# No one lives in Delaware... LUL



## Tyler Bro (Apr 27, 2012)

Well, I am forever alone.


----------



## Tyler Bro (Apr 27, 2012)

Scorpion said:


> It appears so... also i love how u say lul all the time haha


bad habit lul.


----------



## coeur_brise (Oct 7, 2004)

Dela-Where?? sorry, just wanted to make that joke.


----------



## hoddesdon (Jul 28, 2011)

Is Delaware in Africa?


----------



## jaded1973 (May 11, 2012)

Tyler Bro said:


> bad habit lul.


what does "lul" stand for?
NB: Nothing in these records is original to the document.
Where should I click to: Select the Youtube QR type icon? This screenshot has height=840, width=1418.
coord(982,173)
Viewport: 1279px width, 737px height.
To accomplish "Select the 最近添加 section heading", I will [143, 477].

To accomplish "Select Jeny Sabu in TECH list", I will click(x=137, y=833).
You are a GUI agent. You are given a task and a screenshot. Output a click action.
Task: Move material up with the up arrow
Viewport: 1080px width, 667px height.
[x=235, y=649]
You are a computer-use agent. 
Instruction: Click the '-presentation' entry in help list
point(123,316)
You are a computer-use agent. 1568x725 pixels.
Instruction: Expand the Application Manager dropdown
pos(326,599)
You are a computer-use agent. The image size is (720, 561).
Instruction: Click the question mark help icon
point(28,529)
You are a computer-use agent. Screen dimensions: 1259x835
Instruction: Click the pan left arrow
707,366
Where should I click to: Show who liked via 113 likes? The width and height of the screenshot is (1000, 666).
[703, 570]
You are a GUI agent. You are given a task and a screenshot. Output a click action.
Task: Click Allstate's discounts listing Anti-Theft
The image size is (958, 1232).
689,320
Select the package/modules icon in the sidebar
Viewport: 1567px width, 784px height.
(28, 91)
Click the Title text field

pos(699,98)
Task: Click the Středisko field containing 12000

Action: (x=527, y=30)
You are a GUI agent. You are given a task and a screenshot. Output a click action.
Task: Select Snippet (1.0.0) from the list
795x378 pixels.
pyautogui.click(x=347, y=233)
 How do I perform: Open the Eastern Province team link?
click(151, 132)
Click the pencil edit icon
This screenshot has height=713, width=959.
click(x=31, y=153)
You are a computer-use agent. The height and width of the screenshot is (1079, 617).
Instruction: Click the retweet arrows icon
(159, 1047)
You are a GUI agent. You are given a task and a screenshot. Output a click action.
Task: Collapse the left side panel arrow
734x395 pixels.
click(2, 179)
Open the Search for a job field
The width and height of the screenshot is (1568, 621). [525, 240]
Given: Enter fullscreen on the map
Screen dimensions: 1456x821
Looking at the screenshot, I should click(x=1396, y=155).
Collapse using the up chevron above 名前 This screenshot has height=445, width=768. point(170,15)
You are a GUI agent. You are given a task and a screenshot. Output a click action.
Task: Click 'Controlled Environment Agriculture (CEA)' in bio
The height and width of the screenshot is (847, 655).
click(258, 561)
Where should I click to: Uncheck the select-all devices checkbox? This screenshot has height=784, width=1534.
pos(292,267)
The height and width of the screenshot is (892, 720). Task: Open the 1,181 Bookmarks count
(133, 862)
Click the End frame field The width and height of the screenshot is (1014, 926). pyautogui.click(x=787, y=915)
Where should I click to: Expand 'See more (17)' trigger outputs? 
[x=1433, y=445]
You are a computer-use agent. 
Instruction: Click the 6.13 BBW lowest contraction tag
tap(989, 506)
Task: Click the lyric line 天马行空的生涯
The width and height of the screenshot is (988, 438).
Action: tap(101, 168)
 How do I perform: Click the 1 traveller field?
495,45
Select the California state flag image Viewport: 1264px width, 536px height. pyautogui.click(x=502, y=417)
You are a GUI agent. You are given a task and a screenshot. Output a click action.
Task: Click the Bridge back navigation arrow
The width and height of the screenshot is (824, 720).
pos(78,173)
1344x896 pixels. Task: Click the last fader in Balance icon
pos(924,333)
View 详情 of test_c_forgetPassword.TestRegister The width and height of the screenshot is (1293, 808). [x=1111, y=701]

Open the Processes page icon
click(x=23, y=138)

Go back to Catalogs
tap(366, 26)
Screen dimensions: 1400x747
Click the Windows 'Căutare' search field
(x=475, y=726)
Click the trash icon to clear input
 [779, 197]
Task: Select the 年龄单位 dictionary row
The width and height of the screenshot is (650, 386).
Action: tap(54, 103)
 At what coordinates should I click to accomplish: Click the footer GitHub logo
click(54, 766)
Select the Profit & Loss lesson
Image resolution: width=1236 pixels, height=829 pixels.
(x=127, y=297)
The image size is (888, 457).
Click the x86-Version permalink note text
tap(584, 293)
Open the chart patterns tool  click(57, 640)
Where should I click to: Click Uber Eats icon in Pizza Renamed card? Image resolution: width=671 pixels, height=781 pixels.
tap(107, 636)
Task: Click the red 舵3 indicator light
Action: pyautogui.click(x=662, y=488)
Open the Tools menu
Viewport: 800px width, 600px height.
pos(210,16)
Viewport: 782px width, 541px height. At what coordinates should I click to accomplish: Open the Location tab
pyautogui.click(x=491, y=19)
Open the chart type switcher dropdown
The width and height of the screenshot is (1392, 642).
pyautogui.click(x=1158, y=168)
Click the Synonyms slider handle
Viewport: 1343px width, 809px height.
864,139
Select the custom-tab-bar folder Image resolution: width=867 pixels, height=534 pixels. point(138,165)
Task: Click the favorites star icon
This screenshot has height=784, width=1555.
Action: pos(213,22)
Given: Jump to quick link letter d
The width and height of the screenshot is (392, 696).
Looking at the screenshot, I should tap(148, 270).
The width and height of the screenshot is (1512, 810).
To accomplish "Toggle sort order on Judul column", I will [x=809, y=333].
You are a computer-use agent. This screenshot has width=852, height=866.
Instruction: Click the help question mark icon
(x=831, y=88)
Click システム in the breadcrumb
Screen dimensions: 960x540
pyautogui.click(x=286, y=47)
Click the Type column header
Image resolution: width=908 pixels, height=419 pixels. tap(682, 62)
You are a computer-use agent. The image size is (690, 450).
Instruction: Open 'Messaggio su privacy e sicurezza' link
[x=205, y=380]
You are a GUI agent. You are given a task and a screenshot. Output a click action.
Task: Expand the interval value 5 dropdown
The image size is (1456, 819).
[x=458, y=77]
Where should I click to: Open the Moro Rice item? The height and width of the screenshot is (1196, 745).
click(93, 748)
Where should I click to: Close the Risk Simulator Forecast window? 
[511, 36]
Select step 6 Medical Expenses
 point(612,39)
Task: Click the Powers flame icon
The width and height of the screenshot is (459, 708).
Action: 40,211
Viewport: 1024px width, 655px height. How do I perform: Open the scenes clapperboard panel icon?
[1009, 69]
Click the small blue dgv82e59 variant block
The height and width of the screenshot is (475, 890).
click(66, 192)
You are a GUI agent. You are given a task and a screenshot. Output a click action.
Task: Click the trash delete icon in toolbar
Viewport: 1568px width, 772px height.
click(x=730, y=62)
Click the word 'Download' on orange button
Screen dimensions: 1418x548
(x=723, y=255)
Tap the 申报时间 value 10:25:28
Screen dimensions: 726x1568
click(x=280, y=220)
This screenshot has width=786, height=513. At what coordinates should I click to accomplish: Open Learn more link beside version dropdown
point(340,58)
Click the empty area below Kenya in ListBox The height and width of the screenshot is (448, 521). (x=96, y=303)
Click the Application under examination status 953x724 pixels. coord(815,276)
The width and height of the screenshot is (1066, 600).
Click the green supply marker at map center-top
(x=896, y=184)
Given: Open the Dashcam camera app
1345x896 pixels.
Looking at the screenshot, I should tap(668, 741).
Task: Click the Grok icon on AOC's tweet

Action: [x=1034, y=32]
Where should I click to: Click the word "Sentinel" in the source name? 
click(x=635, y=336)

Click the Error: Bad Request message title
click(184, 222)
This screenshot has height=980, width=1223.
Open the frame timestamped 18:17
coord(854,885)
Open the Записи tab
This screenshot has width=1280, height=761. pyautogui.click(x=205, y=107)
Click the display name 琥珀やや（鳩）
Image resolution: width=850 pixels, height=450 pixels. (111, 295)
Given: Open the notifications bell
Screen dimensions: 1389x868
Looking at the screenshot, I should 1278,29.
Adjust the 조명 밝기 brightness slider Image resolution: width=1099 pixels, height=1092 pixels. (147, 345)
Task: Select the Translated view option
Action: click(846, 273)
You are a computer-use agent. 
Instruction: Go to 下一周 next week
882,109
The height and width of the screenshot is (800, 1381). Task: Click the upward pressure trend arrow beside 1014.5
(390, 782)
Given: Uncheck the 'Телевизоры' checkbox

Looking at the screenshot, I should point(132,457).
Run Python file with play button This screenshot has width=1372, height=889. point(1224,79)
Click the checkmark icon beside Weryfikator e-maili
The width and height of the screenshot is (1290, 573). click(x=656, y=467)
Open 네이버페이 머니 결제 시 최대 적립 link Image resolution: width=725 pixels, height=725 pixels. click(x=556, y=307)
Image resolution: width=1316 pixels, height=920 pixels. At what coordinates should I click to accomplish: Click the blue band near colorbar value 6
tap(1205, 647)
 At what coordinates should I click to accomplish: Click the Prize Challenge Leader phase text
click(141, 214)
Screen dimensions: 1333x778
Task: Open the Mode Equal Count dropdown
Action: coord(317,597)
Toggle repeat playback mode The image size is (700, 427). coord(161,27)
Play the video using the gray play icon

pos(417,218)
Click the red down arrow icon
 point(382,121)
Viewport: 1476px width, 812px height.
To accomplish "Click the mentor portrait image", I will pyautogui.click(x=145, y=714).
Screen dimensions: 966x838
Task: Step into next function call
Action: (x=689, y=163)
I have to say...it took me at least 2-years to finally get what "lol" stood for.


----------



## Tyler Bro (Apr 27, 2012)

sanria22 said:


> Dela-Where?? sorry, just wanted to make that joke.


I get that joke a lot haha...


----------



## ofeliaB (Jun 25, 2012)

Really a bad habit.


----------



## Tyler Bro (Apr 27, 2012)

ofeliaB said:


> Really a bad habit.


lul


----------



## laura024 (Aug 11, 2006)




----------



## Tyler Bro (Apr 27, 2012)

laura024 said:


>


I actually really like this song and I usually don't like acoustic songs. I'ma learn this right now! 

Thanks!


----------



## laura024 (Aug 11, 2006)

No problem. I always think of this song when someone mentions Delaware, lol.


----------